Thanks for the comment Joe. I’ve looked at the VG solo 401(k) and it looks like a pretty good deal especially if you will investing all or primarily in VG funds/ETFs. Kudos for doing this and good luck.
When evaluating the options for my wife we decided the a Solo 401(k) was definitely a better option for her than the SEP-IRA, mainly because of the contribution flexibility you describe above. I like the fact that it’s not limited to a percentage of your income.
Another benefit came to my attention. I have a pretax IRA, over $250K. I also have an account with deposits that I couldn’t deduct, $50K plus some gains.
Any Roth conversion would be prorated, i.e. about 5/6 of the conversion would be taxed, as the IRS doesn’t care that these accounts are different, it’s one big IRA spread around to different account numbers. Now, once my Solo 401(k) is established, I have the opportunity to transfer the large account, plus the growth from the smaller account, and leave a sum equal to my post tax deposits. Once that’s done, any conversion is for 100% post-tax money, and I’m set up to deposit to an IRA and convert to Roth if I’m still above the Roth limit.
The Solo-401 allows for spousal deposits as well, which sets up my wife to make the same move. 20+ years of tax-free growth on our combined $100K in post-tax IRA money is nothing to ignore.
Thanks for sharing this Joe. This is a great strategy for folks like yourself in this situation.
I believe that the solo 401K is possible even if you have part time employees (working <1000hrs/yr). Is that correct.
Sam thanks for your comment. The Solo 401(k) only works for situations with a sole employee or if a partner and/or a spouse in the business. Otherwise this solution does not work with non-owner employees and you would need to look at another small business retirement plan.
thanks for sharing this
Thanks for taking time and writing such an informative post. It now makes sense in investing in solo 401(k) account. Saving money is such an important task, but doing it the right way will reap you more benefits. People who are looking for solo retirement plan will find great advice in this blog post. Thanks!
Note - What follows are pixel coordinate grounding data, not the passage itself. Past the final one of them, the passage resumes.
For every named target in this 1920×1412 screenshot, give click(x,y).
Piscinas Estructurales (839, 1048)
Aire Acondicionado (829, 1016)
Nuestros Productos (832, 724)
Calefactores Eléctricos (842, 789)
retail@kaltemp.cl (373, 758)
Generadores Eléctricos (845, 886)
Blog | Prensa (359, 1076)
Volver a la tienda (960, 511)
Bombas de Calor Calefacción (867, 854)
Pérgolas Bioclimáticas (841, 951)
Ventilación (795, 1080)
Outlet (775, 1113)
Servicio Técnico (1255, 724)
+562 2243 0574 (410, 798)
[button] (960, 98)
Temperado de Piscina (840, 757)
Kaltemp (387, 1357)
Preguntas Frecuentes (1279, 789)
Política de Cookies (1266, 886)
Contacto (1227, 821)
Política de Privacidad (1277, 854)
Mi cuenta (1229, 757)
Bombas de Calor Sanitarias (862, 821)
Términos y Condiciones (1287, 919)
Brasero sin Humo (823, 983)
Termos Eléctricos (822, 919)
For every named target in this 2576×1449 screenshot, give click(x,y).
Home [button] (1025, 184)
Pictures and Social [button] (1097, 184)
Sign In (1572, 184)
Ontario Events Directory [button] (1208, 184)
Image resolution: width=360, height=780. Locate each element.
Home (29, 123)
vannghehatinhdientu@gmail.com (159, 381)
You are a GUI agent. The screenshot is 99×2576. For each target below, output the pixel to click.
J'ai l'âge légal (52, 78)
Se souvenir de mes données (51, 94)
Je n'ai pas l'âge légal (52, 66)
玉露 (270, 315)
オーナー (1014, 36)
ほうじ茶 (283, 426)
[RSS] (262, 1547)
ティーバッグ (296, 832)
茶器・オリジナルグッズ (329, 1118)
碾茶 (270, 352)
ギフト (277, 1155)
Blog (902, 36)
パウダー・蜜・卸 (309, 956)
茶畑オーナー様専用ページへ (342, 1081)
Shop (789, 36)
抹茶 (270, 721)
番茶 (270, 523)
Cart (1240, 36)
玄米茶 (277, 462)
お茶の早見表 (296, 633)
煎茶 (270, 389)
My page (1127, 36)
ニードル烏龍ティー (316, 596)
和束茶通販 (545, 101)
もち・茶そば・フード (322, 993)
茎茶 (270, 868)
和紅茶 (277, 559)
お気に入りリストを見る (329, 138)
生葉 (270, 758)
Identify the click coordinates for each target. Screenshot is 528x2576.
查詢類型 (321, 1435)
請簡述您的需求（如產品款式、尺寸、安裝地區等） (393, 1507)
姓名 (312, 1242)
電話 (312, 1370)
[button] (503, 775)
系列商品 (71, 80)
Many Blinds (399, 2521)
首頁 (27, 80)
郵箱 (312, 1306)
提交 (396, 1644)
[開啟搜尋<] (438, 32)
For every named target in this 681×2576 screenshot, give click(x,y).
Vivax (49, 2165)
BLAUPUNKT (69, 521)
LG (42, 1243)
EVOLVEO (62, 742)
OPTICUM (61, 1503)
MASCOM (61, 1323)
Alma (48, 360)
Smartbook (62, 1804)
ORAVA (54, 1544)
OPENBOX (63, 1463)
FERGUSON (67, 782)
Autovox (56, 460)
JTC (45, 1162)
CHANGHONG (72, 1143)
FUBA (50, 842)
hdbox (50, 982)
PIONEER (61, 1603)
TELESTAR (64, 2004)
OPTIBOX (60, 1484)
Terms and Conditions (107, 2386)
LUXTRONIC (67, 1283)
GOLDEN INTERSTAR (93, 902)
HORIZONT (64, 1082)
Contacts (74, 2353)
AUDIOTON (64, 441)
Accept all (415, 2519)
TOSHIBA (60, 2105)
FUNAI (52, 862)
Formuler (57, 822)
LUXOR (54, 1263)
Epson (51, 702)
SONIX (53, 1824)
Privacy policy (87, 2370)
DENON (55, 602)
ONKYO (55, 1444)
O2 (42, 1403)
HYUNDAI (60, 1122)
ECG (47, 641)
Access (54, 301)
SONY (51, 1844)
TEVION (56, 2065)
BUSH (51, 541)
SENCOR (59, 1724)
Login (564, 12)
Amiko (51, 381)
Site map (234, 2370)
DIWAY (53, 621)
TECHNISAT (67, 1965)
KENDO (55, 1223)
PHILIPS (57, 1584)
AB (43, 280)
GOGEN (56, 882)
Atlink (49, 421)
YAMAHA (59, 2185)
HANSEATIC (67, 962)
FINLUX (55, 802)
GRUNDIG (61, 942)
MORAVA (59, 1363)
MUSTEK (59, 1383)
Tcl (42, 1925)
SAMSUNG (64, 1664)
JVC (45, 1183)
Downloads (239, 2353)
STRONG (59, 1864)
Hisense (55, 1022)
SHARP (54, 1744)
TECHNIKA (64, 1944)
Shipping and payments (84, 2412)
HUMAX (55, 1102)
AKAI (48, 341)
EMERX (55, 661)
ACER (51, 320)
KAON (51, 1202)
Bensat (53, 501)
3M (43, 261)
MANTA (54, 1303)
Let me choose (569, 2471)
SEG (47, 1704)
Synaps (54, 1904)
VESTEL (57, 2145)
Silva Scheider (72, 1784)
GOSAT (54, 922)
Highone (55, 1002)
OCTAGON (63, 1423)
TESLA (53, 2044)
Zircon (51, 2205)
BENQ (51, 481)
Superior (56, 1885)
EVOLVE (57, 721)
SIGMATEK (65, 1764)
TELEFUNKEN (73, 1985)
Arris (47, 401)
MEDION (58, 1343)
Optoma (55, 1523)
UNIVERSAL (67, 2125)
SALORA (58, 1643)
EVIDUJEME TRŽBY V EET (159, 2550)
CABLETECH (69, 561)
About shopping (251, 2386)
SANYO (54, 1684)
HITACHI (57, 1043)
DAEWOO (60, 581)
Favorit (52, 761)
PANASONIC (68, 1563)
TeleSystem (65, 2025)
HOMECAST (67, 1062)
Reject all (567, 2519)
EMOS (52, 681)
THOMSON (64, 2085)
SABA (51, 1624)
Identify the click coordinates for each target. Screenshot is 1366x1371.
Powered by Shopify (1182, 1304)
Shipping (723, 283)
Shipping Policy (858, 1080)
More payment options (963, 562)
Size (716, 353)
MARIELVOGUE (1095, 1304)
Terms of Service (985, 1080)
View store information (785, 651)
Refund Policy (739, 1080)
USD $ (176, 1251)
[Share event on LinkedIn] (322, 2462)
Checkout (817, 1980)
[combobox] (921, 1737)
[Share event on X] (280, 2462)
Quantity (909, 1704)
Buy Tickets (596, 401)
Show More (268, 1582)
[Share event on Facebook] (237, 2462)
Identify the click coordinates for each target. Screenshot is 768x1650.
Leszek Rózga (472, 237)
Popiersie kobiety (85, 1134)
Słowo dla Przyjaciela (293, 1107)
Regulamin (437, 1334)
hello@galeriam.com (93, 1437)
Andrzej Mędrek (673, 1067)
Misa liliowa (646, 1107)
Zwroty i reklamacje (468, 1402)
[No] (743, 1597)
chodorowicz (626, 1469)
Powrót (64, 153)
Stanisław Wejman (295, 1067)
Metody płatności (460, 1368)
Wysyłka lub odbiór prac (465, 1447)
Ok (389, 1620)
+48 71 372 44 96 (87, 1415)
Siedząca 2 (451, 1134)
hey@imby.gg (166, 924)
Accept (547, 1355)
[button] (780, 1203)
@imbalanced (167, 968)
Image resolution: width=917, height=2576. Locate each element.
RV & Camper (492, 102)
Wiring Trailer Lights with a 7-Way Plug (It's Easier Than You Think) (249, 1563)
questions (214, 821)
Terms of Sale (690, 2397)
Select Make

I think that the solo 401K is possible even if you are a part-time employee please share your information on this.
Rahul thanks for your comment. A solo 401(k) would be possible for a PT employee if that person had income from a side venture in which they were the owner. It likely would not be doable as a PT employee of a company for that employer’s plan unless the PT employee was an owner of or partner in that company. This is not a definitive answer as I would need to know all of the facts and circumstances. I suggest you consult a knowledgeable tax or financial advisor about the specifics of your situation.
Considering a solo 401(k) is one of the best things to do right now, and that is what I’ve been telling all of my friends. I hope that they’ll reconsider their decision and think about these 401(k)s once more.
Greg thanks for your comment. A solo 401(k) is a great option, but everyone’s situation is different.